## Data for analysis
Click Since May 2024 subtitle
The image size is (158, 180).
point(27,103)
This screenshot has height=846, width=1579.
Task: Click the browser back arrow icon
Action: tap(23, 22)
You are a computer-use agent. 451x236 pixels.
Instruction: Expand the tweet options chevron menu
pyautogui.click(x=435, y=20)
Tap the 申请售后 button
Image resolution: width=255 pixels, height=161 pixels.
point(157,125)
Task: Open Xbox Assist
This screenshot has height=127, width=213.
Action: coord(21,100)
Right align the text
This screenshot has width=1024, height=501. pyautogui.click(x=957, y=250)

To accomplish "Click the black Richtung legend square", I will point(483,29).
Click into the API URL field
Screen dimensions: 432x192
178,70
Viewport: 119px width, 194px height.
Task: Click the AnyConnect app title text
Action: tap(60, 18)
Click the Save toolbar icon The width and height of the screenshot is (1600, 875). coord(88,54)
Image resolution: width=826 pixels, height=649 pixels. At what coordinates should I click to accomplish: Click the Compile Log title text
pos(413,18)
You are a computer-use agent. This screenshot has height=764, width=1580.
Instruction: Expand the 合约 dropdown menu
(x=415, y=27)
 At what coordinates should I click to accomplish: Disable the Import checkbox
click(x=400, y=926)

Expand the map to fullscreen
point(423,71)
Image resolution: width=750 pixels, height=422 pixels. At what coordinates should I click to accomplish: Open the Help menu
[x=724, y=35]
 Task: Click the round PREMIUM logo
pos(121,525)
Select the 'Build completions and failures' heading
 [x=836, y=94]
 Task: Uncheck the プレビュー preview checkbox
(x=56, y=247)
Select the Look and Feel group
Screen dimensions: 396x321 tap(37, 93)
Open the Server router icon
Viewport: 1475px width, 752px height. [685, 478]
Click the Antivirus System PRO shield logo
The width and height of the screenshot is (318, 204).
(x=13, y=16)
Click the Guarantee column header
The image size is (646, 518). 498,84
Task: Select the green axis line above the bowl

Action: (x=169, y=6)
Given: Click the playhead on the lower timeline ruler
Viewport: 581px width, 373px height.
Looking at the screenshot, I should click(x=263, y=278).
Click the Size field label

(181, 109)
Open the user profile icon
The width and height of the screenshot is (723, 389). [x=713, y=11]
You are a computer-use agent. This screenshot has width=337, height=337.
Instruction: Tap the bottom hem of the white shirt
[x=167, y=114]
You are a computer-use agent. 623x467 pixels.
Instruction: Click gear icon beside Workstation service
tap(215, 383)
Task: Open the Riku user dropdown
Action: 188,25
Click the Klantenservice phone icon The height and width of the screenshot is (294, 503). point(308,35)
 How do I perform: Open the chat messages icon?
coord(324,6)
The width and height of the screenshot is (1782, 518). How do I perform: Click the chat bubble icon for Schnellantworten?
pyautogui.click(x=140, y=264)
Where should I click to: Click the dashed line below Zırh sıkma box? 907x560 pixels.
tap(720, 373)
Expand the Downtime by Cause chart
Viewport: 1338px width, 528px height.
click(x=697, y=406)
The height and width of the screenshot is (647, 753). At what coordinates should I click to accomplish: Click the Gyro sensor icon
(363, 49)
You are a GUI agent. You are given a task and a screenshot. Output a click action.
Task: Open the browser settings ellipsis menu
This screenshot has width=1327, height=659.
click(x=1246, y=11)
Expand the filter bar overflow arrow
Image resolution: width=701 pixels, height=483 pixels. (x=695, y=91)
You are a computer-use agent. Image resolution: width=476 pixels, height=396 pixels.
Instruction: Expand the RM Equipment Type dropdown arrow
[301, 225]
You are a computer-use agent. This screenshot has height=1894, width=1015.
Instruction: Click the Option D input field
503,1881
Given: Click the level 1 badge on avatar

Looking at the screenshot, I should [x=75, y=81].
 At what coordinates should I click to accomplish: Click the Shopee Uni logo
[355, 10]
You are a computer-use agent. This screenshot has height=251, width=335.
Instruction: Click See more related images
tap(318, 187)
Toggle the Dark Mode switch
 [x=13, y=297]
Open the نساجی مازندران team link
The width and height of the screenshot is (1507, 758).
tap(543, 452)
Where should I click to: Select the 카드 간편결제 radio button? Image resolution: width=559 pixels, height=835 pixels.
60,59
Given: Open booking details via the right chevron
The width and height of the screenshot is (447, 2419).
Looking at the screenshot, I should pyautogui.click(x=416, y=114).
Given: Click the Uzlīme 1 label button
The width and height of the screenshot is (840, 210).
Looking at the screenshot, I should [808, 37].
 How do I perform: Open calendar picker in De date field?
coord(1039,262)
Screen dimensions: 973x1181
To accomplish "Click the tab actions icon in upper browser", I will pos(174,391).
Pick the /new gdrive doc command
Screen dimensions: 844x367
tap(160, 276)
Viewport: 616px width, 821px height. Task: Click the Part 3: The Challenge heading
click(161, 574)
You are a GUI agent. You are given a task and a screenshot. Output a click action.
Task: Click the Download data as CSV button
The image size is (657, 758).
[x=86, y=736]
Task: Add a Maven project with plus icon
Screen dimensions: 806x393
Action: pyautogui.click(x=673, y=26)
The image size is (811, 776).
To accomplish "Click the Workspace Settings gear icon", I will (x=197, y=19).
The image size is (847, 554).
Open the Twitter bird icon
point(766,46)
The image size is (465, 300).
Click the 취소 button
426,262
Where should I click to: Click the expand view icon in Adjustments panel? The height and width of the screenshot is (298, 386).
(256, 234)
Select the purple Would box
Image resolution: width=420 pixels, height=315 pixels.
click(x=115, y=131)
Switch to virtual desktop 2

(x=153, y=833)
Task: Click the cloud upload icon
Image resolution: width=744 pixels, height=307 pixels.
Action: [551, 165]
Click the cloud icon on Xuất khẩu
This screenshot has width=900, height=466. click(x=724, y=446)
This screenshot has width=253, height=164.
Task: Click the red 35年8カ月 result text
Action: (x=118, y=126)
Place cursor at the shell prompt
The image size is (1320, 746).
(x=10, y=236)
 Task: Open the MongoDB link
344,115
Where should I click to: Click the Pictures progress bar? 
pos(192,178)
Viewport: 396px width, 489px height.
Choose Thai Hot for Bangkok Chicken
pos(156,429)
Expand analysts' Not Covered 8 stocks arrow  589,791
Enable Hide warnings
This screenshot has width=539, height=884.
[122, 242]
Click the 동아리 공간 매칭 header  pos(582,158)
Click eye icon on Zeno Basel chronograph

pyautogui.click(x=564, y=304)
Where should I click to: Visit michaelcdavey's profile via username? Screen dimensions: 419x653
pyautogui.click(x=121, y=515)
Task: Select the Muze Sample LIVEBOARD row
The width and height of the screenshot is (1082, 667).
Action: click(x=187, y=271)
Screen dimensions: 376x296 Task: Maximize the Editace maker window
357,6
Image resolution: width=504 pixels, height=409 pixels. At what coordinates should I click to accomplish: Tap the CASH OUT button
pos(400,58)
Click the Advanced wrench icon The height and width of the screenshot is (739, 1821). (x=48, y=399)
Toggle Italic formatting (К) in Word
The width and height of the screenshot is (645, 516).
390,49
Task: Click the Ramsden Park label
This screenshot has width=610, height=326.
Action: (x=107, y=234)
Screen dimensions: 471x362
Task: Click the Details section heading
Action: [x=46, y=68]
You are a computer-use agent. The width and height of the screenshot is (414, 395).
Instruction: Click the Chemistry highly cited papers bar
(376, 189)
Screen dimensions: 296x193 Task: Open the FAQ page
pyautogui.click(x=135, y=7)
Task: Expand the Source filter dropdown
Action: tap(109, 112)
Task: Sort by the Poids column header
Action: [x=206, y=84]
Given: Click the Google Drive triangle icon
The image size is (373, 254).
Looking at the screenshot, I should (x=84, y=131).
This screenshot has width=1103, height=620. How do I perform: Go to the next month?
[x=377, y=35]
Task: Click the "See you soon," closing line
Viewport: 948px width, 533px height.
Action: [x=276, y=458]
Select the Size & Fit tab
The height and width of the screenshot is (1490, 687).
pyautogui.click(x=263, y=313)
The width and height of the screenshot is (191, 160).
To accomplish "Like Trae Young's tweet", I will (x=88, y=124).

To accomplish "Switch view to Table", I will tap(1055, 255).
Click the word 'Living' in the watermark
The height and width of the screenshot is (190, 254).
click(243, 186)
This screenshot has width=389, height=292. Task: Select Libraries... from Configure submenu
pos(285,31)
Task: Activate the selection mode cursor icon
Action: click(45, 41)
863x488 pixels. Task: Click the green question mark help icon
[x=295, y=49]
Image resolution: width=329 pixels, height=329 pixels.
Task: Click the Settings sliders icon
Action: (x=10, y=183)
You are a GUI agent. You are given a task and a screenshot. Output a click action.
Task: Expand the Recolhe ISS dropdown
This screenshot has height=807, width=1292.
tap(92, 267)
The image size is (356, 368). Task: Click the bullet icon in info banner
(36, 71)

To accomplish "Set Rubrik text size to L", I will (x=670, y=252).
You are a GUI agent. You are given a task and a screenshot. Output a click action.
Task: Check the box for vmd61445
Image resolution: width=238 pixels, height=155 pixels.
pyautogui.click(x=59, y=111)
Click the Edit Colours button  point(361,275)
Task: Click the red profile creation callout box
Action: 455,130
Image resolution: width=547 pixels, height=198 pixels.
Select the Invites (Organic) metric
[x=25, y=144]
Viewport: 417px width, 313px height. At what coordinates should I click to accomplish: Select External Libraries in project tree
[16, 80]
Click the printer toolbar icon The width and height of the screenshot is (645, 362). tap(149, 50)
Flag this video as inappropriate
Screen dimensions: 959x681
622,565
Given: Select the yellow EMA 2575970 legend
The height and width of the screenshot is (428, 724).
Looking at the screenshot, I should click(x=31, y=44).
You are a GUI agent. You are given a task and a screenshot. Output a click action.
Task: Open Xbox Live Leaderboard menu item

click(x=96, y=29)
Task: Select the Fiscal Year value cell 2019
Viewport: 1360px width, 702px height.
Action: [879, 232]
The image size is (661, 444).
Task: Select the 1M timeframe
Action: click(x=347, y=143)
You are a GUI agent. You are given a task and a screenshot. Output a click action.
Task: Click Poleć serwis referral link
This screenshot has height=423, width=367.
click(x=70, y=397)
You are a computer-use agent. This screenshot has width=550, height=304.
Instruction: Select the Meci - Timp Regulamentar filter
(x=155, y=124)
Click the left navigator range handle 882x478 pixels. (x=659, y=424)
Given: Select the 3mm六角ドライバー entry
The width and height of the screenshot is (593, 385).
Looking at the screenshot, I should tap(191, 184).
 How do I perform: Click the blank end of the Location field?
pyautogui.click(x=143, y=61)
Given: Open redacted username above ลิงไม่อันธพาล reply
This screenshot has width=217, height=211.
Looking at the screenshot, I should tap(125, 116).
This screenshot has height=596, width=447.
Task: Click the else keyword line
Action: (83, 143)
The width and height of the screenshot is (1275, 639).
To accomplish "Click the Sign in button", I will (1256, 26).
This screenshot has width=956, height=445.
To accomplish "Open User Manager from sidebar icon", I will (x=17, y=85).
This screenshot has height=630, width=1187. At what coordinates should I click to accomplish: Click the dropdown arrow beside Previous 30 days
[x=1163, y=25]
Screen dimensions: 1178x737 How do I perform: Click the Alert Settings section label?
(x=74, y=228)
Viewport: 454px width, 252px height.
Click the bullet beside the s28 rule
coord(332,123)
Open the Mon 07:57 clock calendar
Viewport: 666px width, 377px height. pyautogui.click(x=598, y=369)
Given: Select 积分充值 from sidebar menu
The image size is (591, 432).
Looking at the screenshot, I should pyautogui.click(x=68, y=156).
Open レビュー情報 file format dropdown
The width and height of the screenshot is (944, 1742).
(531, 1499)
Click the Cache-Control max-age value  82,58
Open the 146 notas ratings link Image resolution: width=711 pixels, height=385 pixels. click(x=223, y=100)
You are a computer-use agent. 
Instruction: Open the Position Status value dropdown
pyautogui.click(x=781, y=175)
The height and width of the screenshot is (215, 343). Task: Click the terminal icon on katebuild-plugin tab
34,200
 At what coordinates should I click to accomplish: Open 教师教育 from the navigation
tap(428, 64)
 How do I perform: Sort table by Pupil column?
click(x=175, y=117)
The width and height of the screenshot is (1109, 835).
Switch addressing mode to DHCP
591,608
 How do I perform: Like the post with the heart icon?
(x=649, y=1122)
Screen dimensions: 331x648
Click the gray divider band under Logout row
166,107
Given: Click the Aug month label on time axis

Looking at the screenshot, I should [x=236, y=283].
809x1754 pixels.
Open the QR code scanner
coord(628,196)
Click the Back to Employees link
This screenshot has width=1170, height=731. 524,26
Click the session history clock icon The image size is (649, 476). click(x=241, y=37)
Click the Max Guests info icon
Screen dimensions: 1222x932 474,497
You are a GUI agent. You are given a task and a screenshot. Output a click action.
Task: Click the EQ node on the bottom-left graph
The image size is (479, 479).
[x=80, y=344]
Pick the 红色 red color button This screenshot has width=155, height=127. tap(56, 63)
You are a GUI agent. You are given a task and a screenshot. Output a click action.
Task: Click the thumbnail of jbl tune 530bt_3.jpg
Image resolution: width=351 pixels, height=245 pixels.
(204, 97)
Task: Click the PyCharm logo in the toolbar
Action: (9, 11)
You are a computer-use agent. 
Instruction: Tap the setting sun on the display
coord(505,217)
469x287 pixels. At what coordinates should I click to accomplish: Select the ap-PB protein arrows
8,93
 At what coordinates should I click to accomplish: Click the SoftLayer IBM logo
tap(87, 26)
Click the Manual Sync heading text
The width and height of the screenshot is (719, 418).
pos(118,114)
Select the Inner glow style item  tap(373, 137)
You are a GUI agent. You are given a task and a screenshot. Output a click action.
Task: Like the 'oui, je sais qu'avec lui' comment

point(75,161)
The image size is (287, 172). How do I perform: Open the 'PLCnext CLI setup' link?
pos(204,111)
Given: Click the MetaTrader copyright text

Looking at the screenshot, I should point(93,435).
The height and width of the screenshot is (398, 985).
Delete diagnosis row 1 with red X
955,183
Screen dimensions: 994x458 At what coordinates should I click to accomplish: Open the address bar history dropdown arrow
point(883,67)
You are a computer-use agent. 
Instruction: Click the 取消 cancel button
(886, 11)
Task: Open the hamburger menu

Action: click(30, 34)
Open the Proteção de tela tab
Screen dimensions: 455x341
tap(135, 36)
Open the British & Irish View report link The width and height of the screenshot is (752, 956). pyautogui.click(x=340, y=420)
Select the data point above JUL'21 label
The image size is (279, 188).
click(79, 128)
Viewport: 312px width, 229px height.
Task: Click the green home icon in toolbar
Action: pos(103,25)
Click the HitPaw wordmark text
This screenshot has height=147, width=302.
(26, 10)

## Exercise details
Please show the lines of the material that contain the string "sidebar".

## Solution to the problem
To accomplish "Open User Manager from sidebar icon", I will (x=17, y=85).
Given: Select 积分充值 from sidebar menu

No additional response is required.